■ 正文节选

二分查找
二分查找
从一个从小到大的序列中找寻数goal, 采用二分查找。
思路:选择两个变量,分别赋值区间的首尾;选取区间的中间值与goal相比较,如果goal较大,那么将begin = middle, 如果goal较小, 那么 end = middle;考虑到begin和end可能相等,goal会在边界被找到,那么循环条件为begin <= end
func binarySearch(arr []int, goal int) (index int) {
begin := 0
end := len(arr)-1
for ;begin <= end; {
middle := (end + begin) / 2
if arr[middle] < goal {
begin = middle
} else if arr[middle] > goal {
end = middle
} else {
return middle
}
}
return -1
}
上述思路未考虑到边界条件中这种情况。例如区间为[5, 6],goal>arr[5]的情况,此时区间此后将一直是[5,6]不会向前移动。(此种情况不会出现左边界,即goal == arr[5])

■ 提取的数据条目

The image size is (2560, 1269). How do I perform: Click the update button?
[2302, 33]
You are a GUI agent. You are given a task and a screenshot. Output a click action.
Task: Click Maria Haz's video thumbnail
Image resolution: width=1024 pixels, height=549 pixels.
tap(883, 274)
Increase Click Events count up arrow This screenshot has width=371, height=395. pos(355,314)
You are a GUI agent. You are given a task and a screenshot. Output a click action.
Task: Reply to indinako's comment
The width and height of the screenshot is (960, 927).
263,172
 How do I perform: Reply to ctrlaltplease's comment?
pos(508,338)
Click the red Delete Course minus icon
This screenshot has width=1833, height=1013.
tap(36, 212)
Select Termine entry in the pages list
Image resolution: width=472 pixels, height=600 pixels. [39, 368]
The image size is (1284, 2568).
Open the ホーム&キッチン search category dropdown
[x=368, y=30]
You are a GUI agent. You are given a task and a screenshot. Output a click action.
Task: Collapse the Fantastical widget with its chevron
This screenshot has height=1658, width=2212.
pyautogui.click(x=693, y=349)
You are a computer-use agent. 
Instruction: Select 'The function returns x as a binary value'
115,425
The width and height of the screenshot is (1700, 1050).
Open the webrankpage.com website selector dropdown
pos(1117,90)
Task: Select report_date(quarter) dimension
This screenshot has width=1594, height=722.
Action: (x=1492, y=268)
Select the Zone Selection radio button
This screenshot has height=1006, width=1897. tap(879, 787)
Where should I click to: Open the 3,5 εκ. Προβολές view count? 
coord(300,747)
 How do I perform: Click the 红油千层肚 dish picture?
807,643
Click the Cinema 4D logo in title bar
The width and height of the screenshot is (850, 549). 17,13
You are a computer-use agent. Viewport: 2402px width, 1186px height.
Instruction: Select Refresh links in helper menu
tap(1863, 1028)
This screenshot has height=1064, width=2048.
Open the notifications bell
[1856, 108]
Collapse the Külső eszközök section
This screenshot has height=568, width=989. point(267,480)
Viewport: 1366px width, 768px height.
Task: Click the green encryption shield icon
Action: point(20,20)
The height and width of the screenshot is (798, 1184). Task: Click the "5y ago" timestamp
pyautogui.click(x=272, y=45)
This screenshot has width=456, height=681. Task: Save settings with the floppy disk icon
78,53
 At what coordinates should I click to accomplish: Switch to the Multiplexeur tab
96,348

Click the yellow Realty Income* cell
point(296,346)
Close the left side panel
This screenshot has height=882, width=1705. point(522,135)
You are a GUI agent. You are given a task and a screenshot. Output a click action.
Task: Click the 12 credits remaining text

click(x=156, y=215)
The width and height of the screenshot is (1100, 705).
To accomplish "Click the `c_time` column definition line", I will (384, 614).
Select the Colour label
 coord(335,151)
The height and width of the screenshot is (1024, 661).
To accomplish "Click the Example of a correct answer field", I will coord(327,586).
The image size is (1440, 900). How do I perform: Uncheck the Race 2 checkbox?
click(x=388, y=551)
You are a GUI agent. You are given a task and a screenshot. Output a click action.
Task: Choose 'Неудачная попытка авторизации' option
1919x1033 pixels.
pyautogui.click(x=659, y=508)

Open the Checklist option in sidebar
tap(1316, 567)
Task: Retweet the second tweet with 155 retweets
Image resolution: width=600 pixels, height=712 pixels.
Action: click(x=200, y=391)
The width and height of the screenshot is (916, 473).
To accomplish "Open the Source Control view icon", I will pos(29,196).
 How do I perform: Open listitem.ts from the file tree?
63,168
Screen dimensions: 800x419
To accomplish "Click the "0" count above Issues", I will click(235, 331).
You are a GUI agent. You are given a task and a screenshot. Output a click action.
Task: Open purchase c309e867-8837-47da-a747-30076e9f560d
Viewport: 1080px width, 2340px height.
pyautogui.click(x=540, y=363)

■ 任务要求
1 – 把数据行中从包含“Task: Select report_date(quarter) dimension”的那一行开始、一直到包含“tap(1316, 567)”的那一行为止的各行整理成 Markdown 表格，两列分别叫“序号”和“内容”，空行不算在内。
2 – 接着这篇讲二分查找的正文，从它停下的地方往下续写。
上面的正文与这些数据行彼此无关。

■ 逐题作答
1 –
| 序号 | 内容 |
|---|---|
| 1 | Task: Select report_date(quarter) dimension |
| 2 | This screenshot has width=1594, height=722. |
| 3 | Action: (x=1492, y=268) |
| 4 | Select the Zone Selection radio button |
| 5 | This screenshot has height=1006, width=1897. tap(879, 787) |
| 6 | Where should I click to: Open the 3,5 εκ. Προβολές view count?  |
| 7 | coord(300,747) |
| 8 |  How do I perform: Click the 红油千层肚 dish picture? |
| 9 | 807,643 |
| 10 | Click the Cinema 4D logo in title bar |
| 11 | The width and height of the screenshot is (850, 549). 17,13 |
| 12 | You are a computer-use agent. Viewport: 2402px width, 1186px height. |
| 13 | Instruction: Select Refresh links in helper menu |
| 14 | tap(1863, 1028) |
| 15 | This screenshot has height=1064, width=2048. |
| 16 | Open the notifications bell |
| 17 | [1856, 108] |
| 18 | Collapse the Külső eszközök section |
| 19 | This screenshot has height=568, width=989. point(267,480) |
| 20 | Viewport: 1366px width, 768px height. |
| 21 | Task: Click the green encryption shield icon |
| 22 | Action: point(20,20) |
| 23 | The height and width of the screenshot is (798, 1184). Task: Click the "5y ago" timestamp |
| 24 | pyautogui.click(x=272, y=45) |
| 25 | This screenshot has width=456, height=681. Task: Save settings with the floppy disk icon |
| 26 | 78,53 |
| 27 |  At what coordinates should I click to accomplish: Switch to the Multiplexeur tab |
| 28 | 96,348 |
| 29 | Click the yellow Realty Income* cell |
| 30 | point(296,346) |
| 31 | Close the left side panel |
| 32 | This screenshot has height=882, width=1705. point(522,135) |
| 33 | You are a GUI agent. You are given a task and a screenshot. Output a click action. |
| 34 | Task: Click the 12 credits remaining text |
| 35 | click(x=156, y=215) |
| 36 | The width and height of the screenshot is (1100, 705). |
| 37 | To accomplish "Click the `c_time` column definition line", I will (384, 614). |
| 38 | Select the Colour label |
| 39 |  coord(335,151) |
| 40 | The height and width of the screenshot is (1024, 661). |
| 41 | To accomplish "Click the Example of a correct answer field", I will coord(327,586). |
| 42 | The image size is (1440, 900). How do I perform: Uncheck the Race 2 checkbox? |
| 43 | click(x=388, y=551) |
| 44 | You are a GUI agent. You are given a task and a screenshot. Output a click action. |
| 45 | Task: Choose 'Неудачная попытка авторизации' option |
| 46 | 1919x1033 pixels. |
| 47 | pyautogui.click(x=659, y=508) |
| 48 | Open the Checklist option in sidebar |
| 49 | tap(1316, 567) |

2 –
思路:当arr[middle] < goal时,begin = middle+1;当arr[middle] > goal时, end = middle or end = middle - 1。加1或减1不会使过程中出现界限被超出
func binarySearch(arr []int, goal int) (index int) {
begin := 0
end := len(arr)-1
for ;begin <= end; { //"=" 展示可能出现边界情况
middle := (end + begin) / 2
if arr[middle] < goal {
begin = middle+1
} else if arr[middle] > goal {
end = middle-1
} else {
return middle
}
}
return -1
}
二分查找中个人认为区间应该始终为左闭右闭区间。不应该使循环代码中begin,end变量来维持区间的开闭性质
func search( nums []int , target int ) int {
// write code here
low, high := 0, len(nums)-1
for ; low <= high; {
mid := low + (high-low) / 2
fmt.Println(low, high, mid)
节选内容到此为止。